Ce sont ces lieux secrets qui ont fait, et font toujours, le succès des voyages d'Antoine. Bloqué en Australie, dans une marina de Sydney depuis le démarrage de la crise sanitaire, son bateau est prêt pour de nouvelles aventures.
Les bateaux d'Antoine
Le chanteur n'est pas un collectionneur de bateaux. Il en a possédé en tout et pour tout trois différents au cours de sa vie de navigateur.
Il navigue depuis 1988 à bord de Banana Split, un catamaran en aluminium de 12,50 mètres, construit par Prometa sur un plan de Michel Joubert et Bernard Nivelt.
Le précédent, Voyage, était un sloop de 10 mètres de long, lui aussi construit par les chantiers tarariens selon des plans des mêmes architectes. Antoine est un fidèle en amitié. Il a été propriétaire de ce sloop de 1981 à 1989.
Om est le premier bateau sur lequel, à partir de 1974, le chanteur se mue en navigateur solitaire. Cette goélette en acier de 14,14 mètres de long, était équipée d'une quille relevable lestée de 4,2 tonnes de plomb. C'est Jérome Poncet qui a demandé à Michel Joubert de faire le plan de ce bateau pour le chanteur qui fera construire son tout premier bateau dans le Rhone, à Tarare.
Pourquoi ce choix de chantier ? "Meta a construit Joshua, de Bernard Moitessier. Je ne me voyais pas faire confiance à un autre chantier avec une telle référence".
Comment Antoine voit-il la navigation ?
Le chanteur n'a jamais abordé la navigation comme un défi personnel, sorte de lutte acharnée contre ses propres démons. Ce trait commun à nombre de voileux au long cours, il l'a rencontré chez d'autres qui se sont lancés la tête la première dans une aventure qui demande rigueur et préparation : "Renaud est venu me voir pour me demander des conseils d'achat de bateau. Il n'avait pas pris le temps de pratiquer doucement avant de se lancer. Il était à mon sens trop pressé d'atteindre un but intime, sans prendre le temps de voyager" analyse Antoine.

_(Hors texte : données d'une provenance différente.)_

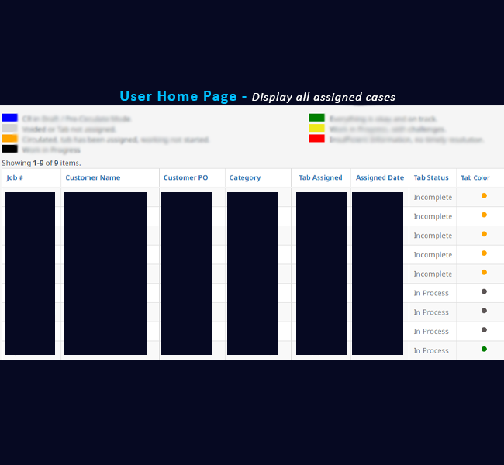Click the green legend color swatch
This screenshot has height=465, width=504.
tap(316, 119)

Le navigateur va sans but précis. Il explique qu'il navigue "a posteriori. Je regarde là où j'arrive et, à l'estime, je considère que c'est l'endroit où je voulais aller. Après tout, si la destinée en a décidé ainsi, il y a sans doute une excellente raison à cela" s'amuse Antoine.
Le présent est tumultueux pour les aventuriers : "Ma dernière grande traversée m'a déposé en Polynésie française (dans l'atoll des Tuamotu). Nous sommes revenus par la Nouvelle Zélande. Nous avons atterri aux îles Tonga où j'ai passé 2 ans. Partis des Tongas, nous avons navigué vers l'Australie jusqu'en janvier 2020. Nous avons décidé de revenir en France quelques jours avant le blocage des frontières courant d'hiver. Nous sommes bloqués en France depuis lors. Le bateau reste au sud de Sydney à attendre."

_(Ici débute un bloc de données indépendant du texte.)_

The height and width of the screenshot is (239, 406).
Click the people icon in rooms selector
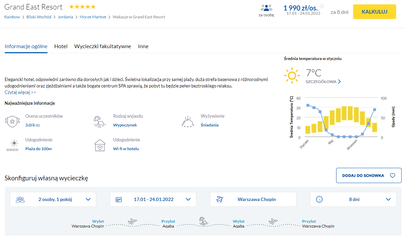[20, 199]
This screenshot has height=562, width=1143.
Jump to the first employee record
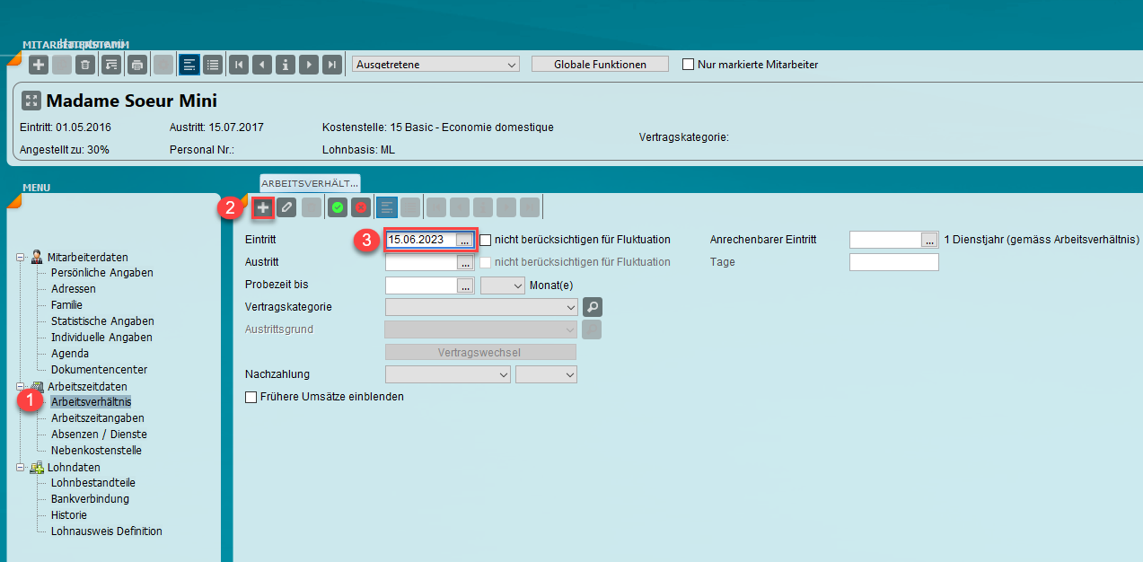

Ne pensez cependant pas le voyageur vide de projets : "Je retournerai sans doute naviguer en avril. Je vais aller vers la Nouvelle-Zélande pour présenter mon film et mon dernier livre. J'attends juste que les frontières s'ouvrent de nouveau, le lendemain je suis dans un avion."
Parmi les projets du chanteur, se mettre au fluvial, en France métropolitaine et alentours : "A mon âge, il devient parfois difficile de faire certaines manœuvres. Non pas que la navigation en eaux intérieures soit réservée à une certaine classe d'âge, mais je reste fidèle à mon envie de plaisir. Sur les fleuves, on fera la promenade sur des bateaux sympa. C'est la fameuse vitesse de libération le fluvial, on va à la découverte de personnes sur les canaux, les fleuves et les rivières. On est au contact de ceux qui font l'eau."

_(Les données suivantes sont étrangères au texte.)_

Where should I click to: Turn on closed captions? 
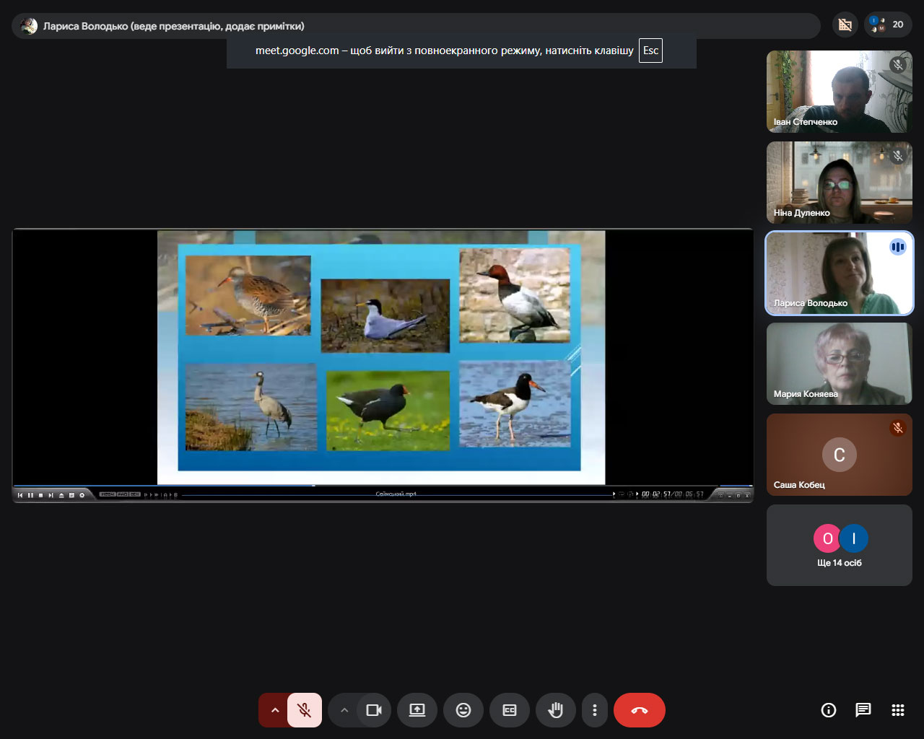pos(510,710)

Antoine ajoute, toujours à propos de la navigation intérieure : "Le long des voies fluviales, il ne se construit rien. Pas de centre commercial, pas de rond-point ni de parking. Je crois que 90 % des bords de l'eau sont tels qu'ils étaient il y a 100, 200 ou 500 ans quasiment. L'espace fluvial est le nouvel eldorado de la tranquillité. Je vais sans doute remonter le Lot, j'ai repéré une location de bateau solaire, pour atteindre cette fameuse vitesse de libération au seul moyen de la lumière. Et s'arrêter quand la nature le décide, parce qu'il n'y a plus de lumière pour avancer."
La vie en bateau, c'est comme à terre, la mer en plus
Antoine a parcouru les générations de navigateurs et les modes de navigation qui y sont attachés : "Le bateau est passé du domaine du rêve à des camping-cars de luxe et de haut de gamme. On achetait des coques nues et on les aménageait soi-même. Il n'y a pas plus de navigation aujourd'hui qu'à l'époque, c'est uniquement l'usage des bateaux qui a évolué" explique le navigateur.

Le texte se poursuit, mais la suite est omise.